Carlos Rabadão diz que Politécnico “está preparado” para ser Universidade
O Instituto Politécnico de Leiria (IPL) assinalou esta quarta- -feira o início do ano letivo 2025/2026 e a comemoração do seu 45.º aniversário com uma ambição clara: transformar-se na Universidade de Leiria e Oeste. Na presença do ministro da Educação, Ciência e Inovação de Portugal, o presidente da instituição diz estar convicto de que estão reunidas “todas as condições” para que isso aconteça e que o Politécnico “está preparado para dar este passo decisivo”.
Dando conta que a proposta formal já foi submetida à tutela, Carlos Rabadão referiu, durante a sessão solene realizada no Teatro José Lúcio da Silva, que a criação da nova universidade representa muito mais do que uma mudança de designação. “Será o reconhecimento da maturidade, da qualidade e da capacidade de inovação que o Politécnico de Leiria tem vindo a afirmar ao longo dos anos”, sublinhou, acrescentando que a futura universidade será “moderna, inclusiva e aberta ao mundo, profundamente ligada ao território e orientada para o conhecimento aplicado, a inovação e a empregabilidade”.
Na sua intervenção, o presidente sublinhou que a importância da futura Universidade de Leiria e Oeste vai além da dimensão regional.

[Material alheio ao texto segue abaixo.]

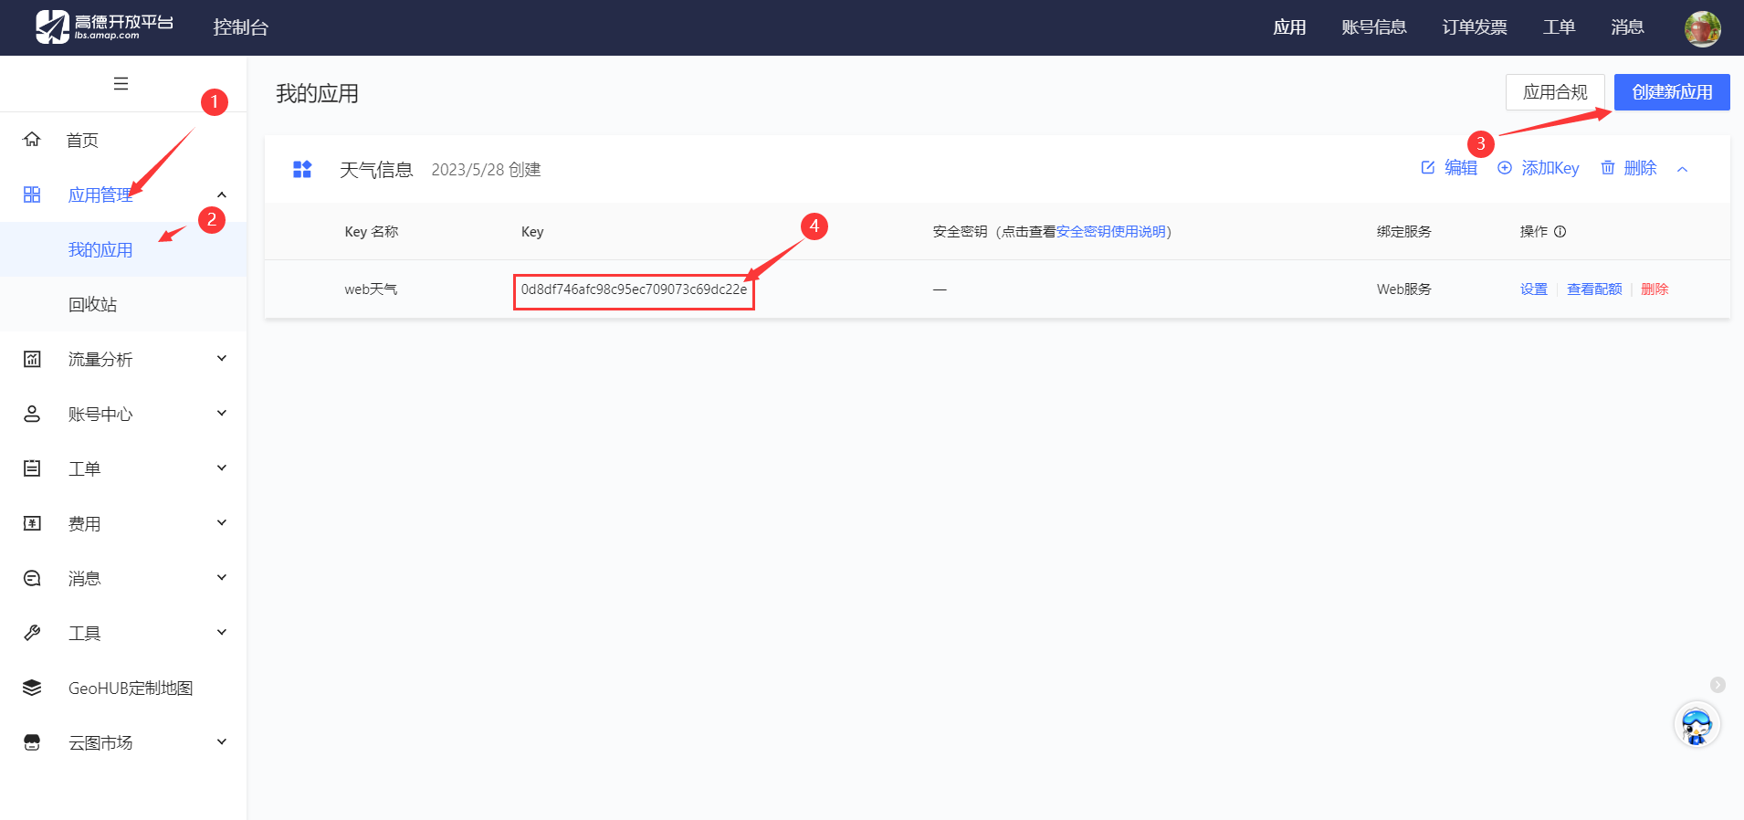This screenshot has height=820, width=1744.
Task: Select 回收站 in the sidebar
Action: (x=93, y=305)
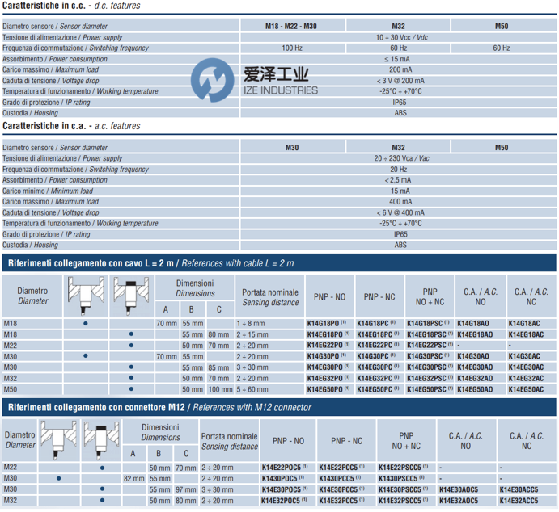Click the 'Caratteristiche in c.c.' section heading
559x512 pixels.
click(71, 6)
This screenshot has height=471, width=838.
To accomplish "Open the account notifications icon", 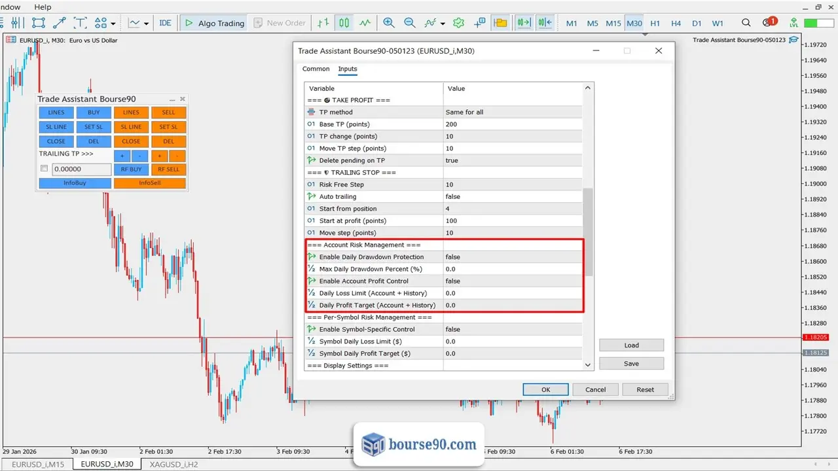I will point(769,23).
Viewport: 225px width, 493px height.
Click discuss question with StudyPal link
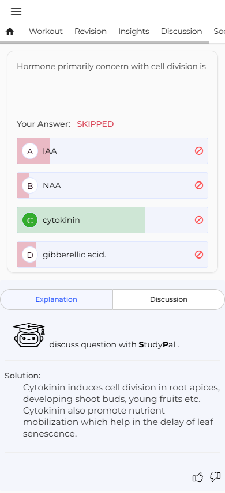coord(114,344)
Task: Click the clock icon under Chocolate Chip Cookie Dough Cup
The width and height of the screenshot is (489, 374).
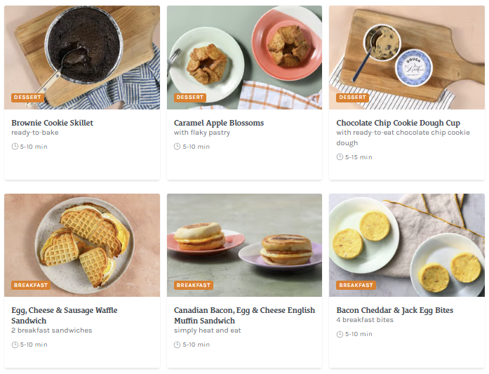Action: coord(340,157)
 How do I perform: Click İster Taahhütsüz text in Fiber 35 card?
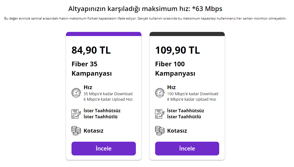pyautogui.click(x=102, y=111)
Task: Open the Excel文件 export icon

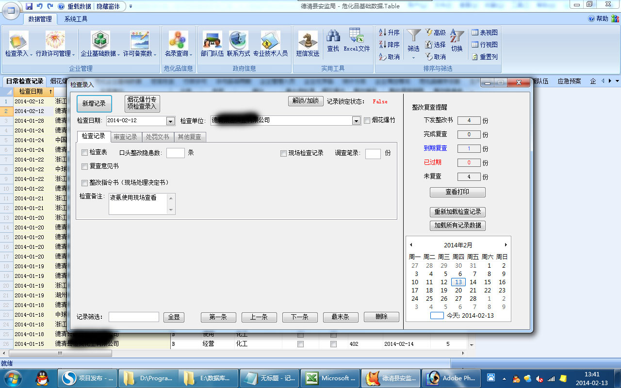Action: (357, 37)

Será “um ativo estratégico para o país”, reforçando o sistema público de ensino superior e contribuindo para “uma rede universitária mais equilibrada e coesa, capaz de gerar conhecimento, inovação e talento com impacto em todo o território nacional”.
O presidente destacou ainda o “crescimento sustentado” da instituição, que este ano recebeu o maior número de novos estudantes de sempre. No total, 5.125 alunos ingressaram nos vários ciclos de estudos — licenciaturas, mestrados, doutoramentos e cursos técnicos superiores profissionais —, mais 340 do que no ano anterior.
Com este aumento, o IPL deverá atingir 15 mil estudantes matriculados ao longo do ano letivo 2025/2026. “Este número é um sinal inequívoco da confiança que a sociedade deposita na qualidade da formação que aqui ministramos”, salientou Carlos Rabadão, dirigindo-se aos novos alunos. Carlos Rabadão lembrou também o papel de internacionalização do Politécnico, nomeadamente através da Regional University Network – European University (RUN-EU), que “reforça a integração no espaço europeu de ensino, investigação e inovação”.
A cerimónia serviu ainda para celebrar os 45 anos de história do Politécnico de Leiria, que o presidente descreveu como “um percurso notável de construção, afirmação e serviço público”.
“Mais do que celebrar o passado, este aniversário desafia-nos a projetar o futuro — a continuar a inovar, a formar gerações de profissionais e cidadãos, a fortalecer o nosso compromisso com a região, o país e o mundo”, concluiu Carlos Rabadão.
Em relação às residências de estudantes, o responsável sublinha que o Politécnico de Leiria foi “uma das instituições com maior número de projetos aprovados, num investimento de grande envergadura que permitirá quase duplicar a oferta de alojamento estudantil, garantindo condições dignas, acessíveis e sustentáveis a quem escolhe estudar” na instituição.
Na cerimónia, o presidente da comissão instaladora da Associação Académica do IPL recordou que as obras em vários edifícios das escolas “complicaram o quotidiano” de estudantes, docentes e funcionários. “Tivemos salas improvisadas, cantinas condicionadas, espaços de estudo a meio gás e um ambiente que, apesar de tudo, não nos fez perder o foco”, disse Joel Rodrigues, apelando ainda a que as obras estejam concluídas “até ao final do semestre”. “Queremos regressar à normalidade não apenas por comodidade, mas porque um ensino de qualidade também depende de condições dignas de estudo, de trabalho e de convivência”, frisou.
Joel Rodrigues destacou ainda a recente concretização da Associação Académica do IPL e alertou para o descongelamento das propinas, em especial as de mestrado. “Vão deixar de ter teto máximo. Isto abre caminho a injustiças gritantes, com instituições de ensino superior que cobram propinas altíssimas e ainda assim continuam a receber compensação do Orçamento do Estado”, concluiu.